Could you present all of the lines below as a numbered list, leaving out any blank ones?

>> start DATASET EXTRACT

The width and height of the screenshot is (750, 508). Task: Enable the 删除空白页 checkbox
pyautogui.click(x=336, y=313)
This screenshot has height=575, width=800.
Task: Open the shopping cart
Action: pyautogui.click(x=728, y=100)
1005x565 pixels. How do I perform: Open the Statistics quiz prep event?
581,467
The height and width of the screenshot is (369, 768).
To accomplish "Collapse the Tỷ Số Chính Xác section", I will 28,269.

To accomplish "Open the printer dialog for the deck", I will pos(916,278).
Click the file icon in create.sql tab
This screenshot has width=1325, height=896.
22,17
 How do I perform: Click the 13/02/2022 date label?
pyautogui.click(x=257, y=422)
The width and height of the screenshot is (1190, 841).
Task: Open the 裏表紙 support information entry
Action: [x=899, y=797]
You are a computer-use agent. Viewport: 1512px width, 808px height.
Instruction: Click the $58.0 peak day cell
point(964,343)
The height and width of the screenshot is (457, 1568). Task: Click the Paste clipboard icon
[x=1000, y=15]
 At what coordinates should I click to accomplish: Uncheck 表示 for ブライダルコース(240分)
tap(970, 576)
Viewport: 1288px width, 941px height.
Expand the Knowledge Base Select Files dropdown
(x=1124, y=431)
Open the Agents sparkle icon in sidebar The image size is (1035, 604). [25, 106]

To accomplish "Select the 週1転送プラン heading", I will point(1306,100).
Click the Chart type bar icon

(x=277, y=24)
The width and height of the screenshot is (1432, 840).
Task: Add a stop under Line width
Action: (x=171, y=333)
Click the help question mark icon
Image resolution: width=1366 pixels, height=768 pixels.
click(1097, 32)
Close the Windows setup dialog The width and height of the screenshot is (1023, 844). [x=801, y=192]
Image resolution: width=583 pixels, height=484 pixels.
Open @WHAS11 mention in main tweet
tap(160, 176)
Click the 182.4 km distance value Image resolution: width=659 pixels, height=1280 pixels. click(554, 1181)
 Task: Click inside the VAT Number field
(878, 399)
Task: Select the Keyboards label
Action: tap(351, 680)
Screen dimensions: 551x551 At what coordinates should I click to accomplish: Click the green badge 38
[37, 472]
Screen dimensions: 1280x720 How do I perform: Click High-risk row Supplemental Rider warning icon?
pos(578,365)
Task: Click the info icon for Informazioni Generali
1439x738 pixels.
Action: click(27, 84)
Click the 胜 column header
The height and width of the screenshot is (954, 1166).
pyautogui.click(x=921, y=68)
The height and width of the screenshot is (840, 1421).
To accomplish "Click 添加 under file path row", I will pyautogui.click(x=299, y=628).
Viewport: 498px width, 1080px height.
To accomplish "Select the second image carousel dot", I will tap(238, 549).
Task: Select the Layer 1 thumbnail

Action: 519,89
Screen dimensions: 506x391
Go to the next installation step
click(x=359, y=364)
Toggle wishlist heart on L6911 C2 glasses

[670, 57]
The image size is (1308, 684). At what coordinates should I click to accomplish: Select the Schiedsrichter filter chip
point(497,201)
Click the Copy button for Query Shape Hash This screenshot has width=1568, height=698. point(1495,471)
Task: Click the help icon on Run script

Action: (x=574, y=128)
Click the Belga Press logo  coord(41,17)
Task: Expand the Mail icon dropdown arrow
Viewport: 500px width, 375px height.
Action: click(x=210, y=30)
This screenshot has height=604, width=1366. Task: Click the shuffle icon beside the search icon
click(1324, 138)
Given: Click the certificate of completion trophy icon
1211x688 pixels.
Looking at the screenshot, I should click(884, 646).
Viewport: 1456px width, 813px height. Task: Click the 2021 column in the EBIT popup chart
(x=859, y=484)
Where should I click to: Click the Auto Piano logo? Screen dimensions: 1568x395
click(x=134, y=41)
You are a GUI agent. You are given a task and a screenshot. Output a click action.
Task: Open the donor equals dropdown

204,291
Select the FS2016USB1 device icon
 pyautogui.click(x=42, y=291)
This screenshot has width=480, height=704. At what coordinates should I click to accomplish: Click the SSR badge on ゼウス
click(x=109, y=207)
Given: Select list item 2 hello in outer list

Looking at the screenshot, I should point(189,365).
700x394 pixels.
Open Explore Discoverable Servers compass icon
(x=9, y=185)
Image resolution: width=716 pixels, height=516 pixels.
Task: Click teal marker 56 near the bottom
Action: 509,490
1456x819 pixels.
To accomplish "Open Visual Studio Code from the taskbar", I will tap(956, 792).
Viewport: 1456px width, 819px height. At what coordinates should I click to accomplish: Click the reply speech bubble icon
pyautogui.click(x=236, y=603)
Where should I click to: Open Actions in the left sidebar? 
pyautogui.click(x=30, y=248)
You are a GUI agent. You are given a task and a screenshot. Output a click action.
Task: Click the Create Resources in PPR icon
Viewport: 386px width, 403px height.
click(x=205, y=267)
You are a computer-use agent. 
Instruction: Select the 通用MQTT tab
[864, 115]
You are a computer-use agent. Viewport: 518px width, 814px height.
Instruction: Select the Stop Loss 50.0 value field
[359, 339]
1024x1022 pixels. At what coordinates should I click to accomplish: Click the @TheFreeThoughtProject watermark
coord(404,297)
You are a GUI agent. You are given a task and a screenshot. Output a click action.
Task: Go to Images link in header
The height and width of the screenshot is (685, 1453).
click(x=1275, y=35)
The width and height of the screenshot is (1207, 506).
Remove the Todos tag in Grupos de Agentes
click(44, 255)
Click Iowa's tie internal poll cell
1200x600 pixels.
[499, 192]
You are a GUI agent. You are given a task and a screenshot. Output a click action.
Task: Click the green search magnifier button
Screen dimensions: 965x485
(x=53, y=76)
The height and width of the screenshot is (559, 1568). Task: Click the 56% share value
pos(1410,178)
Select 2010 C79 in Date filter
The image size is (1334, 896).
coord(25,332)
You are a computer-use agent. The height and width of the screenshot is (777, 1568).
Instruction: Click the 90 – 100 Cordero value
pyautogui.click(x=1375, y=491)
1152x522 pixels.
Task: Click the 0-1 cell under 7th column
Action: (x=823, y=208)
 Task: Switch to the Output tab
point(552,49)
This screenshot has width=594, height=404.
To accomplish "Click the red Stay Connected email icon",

>> end DATASET EXTRACT

TASK RESPONSE>
1. The width and height of the screenshot is (750, 508). Task: Enable the 删除空白页 checkbox
2. pyautogui.click(x=336, y=313)
3. This screenshot has height=575, width=800.
4. Task: Open the shopping cart
5. Action: pyautogui.click(x=728, y=100)
6. 1005x565 pixels. How do I perform: Open the Statistics quiz prep event?
7. 581,467
8. The height and width of the screenshot is (369, 768).
9. To accomplish "Collapse the Tỷ Số Chính Xác section", I will 28,269.
10. To accomplish "Open the printer dialog for the deck", I will pos(916,278).
11. Click the file icon in create.sql tab
12. This screenshot has width=1325, height=896.
13. 22,17
14.  How do I perform: Click the 13/02/2022 date label?
15. pyautogui.click(x=257, y=422)
16. The width and height of the screenshot is (1190, 841).
17. Task: Open the 裏表紙 support information entry
18. Action: [x=899, y=797]
19. You are a computer-use agent. Viewport: 1512px width, 808px height.
20. Instruction: Click the $58.0 peak day cell
21. point(964,343)
22. The height and width of the screenshot is (457, 1568). Task: Click the Paste clipboard icon
23. [x=1000, y=15]
24.  At what coordinates should I click to accomplish: Uncheck 表示 for ブライダルコース(240分)
25. tap(970, 576)
26. Viewport: 1288px width, 941px height.
27. Expand the Knowledge Base Select Files dropdown
28. (x=1124, y=431)
29. Open the Agents sparkle icon in sidebar The image size is (1035, 604). [25, 106]
30. To accomplish "Select the 週1転送プラン heading", I will point(1306,100).
31. Click the Chart type bar icon
32. (x=277, y=24)
33. The width and height of the screenshot is (1432, 840).
34. Task: Add a stop under Line width
35. Action: (x=171, y=333)
36. Click the help question mark icon
37. Image resolution: width=1366 pixels, height=768 pixels.
38. click(1097, 32)
39. Close the Windows setup dialog The width and height of the screenshot is (1023, 844). [x=801, y=192]
40. Image resolution: width=583 pixels, height=484 pixels.
41. Open @WHAS11 mention in main tweet
42. tap(160, 176)
43. Click the 182.4 km distance value Image resolution: width=659 pixels, height=1280 pixels. click(554, 1181)
44.  Task: Click inside the VAT Number field
45. (878, 399)
46. Task: Select the Keyboards label
47. Action: tap(351, 680)
48. Screen dimensions: 551x551 At what coordinates should I click to accomplish: Click the green badge 38
49. [37, 472]
50. Screen dimensions: 1280x720 How do I perform: Click High-risk row Supplemental Rider warning icon?
51. pos(578,365)
52. Task: Click the info icon for Informazioni Generali
53. 1439x738 pixels.
54. Action: click(27, 84)
55. Click the 胜 column header
56. The height and width of the screenshot is (954, 1166).
57. pyautogui.click(x=921, y=68)
58. The height and width of the screenshot is (840, 1421).
59. To accomplish "Click 添加 under file path row", I will pyautogui.click(x=299, y=628).
60. Viewport: 498px width, 1080px height.
61. To accomplish "Select the second image carousel dot", I will tap(238, 549).
62. Task: Select the Layer 1 thumbnail
63. Action: 519,89
64. Screen dimensions: 506x391
65. Go to the next installation step
66. click(x=359, y=364)
67. Toggle wishlist heart on L6911 C2 glasses
68. [670, 57]
69. The image size is (1308, 684). At what coordinates should I click to accomplish: Select the Schiedsrichter filter chip
70. point(497,201)
71. Click the Copy button for Query Shape Hash This screenshot has width=1568, height=698. point(1495,471)
72. Task: Click the help icon on Run script
73. Action: (x=574, y=128)
74. Click the Belga Press logo  coord(41,17)
75. Task: Expand the Mail icon dropdown arrow
76. Viewport: 500px width, 375px height.
77. Action: click(x=210, y=30)
78. This screenshot has height=604, width=1366. Task: Click the shuffle icon beside the search icon
79. click(1324, 138)
80. Given: Click the certificate of completion trophy icon
81. 1211x688 pixels.
82. Looking at the screenshot, I should click(884, 646).
83. Viewport: 1456px width, 813px height. Task: Click the 2021 column in the EBIT popup chart
84. (x=859, y=484)
85. Where should I click to: Click the Auto Piano logo? Screen dimensions: 1568x395
86. click(x=134, y=41)
87. You are a GUI agent. You are given a task and a screenshot. Output a click action.
88. Task: Open the donor equals dropdown
89. 204,291
90. Select the FS2016USB1 device icon
91.  pyautogui.click(x=42, y=291)
92. This screenshot has width=480, height=704. At what coordinates should I click to accomplish: Click the SSR badge on ゼウス
93. click(x=109, y=207)
94. Given: Select list item 2 hello in outer list
95. Looking at the screenshot, I should point(189,365).
96. 700x394 pixels.
97. Open Explore Discoverable Servers compass icon
98. (x=9, y=185)
99. Image resolution: width=716 pixels, height=516 pixels.
100. Task: Click teal marker 56 near the bottom
101. Action: 509,490
102. 1456x819 pixels.
103. To accomplish "Open Visual Studio Code from the taskbar", I will tap(956, 792).
104. Viewport: 1456px width, 819px height. At what coordinates should I click to accomplish: Click the reply speech bubble icon
105. pyautogui.click(x=236, y=603)
106. Where should I click to: Open Actions in the left sidebar? 
107. pyautogui.click(x=30, y=248)
108. You are a GUI agent. You are given a task and a screenshot. Output a click action.
109. Task: Click the Create Resources in PPR icon
110. Viewport: 386px width, 403px height.
111. click(x=205, y=267)
112. You are a computer-use agent. 
113. Instruction: Select the 通用MQTT tab
114. [864, 115]
115. You are a computer-use agent. Viewport: 518px width, 814px height.
116. Instruction: Select the Stop Loss 50.0 value field
117. [359, 339]
118. 1024x1022 pixels. At what coordinates should I click to accomplish: Click the @TheFreeThoughtProject watermark
119. coord(404,297)
120. You are a GUI agent. You are given a task and a screenshot. Output a click action.
121. Task: Go to Images link in header
122. The height and width of the screenshot is (685, 1453).
123. click(x=1275, y=35)
124. The width and height of the screenshot is (1207, 506).
125. Remove the Todos tag in Grupos de Agentes
126. click(44, 255)
127. Click Iowa's tie internal poll cell
128. 1200x600 pixels.
129. [499, 192]
130. You are a GUI agent. You are given a task and a screenshot. Output a click action.
131. Task: Click the green search magnifier button
132. Screen dimensions: 965x485
133. (x=53, y=76)
134. The height and width of the screenshot is (559, 1568). Task: Click the 56% share value
135. pos(1410,178)
136. Select 2010 C79 in Date filter
137. The image size is (1334, 896).
138. coord(25,332)
139. You are a computer-use agent. The height and width of the screenshot is (777, 1568).
140. Instruction: Click the 90 – 100 Cordero value
141. pyautogui.click(x=1375, y=491)
142. 1152x522 pixels.
143. Task: Click the 0-1 cell under 7th column
144. Action: (x=823, y=208)
145.  Task: Switch to the Output tab
146. point(552,49)
147. This screenshot has width=594, height=404.
148. To accomplish "Click the red Stay Connected email icon",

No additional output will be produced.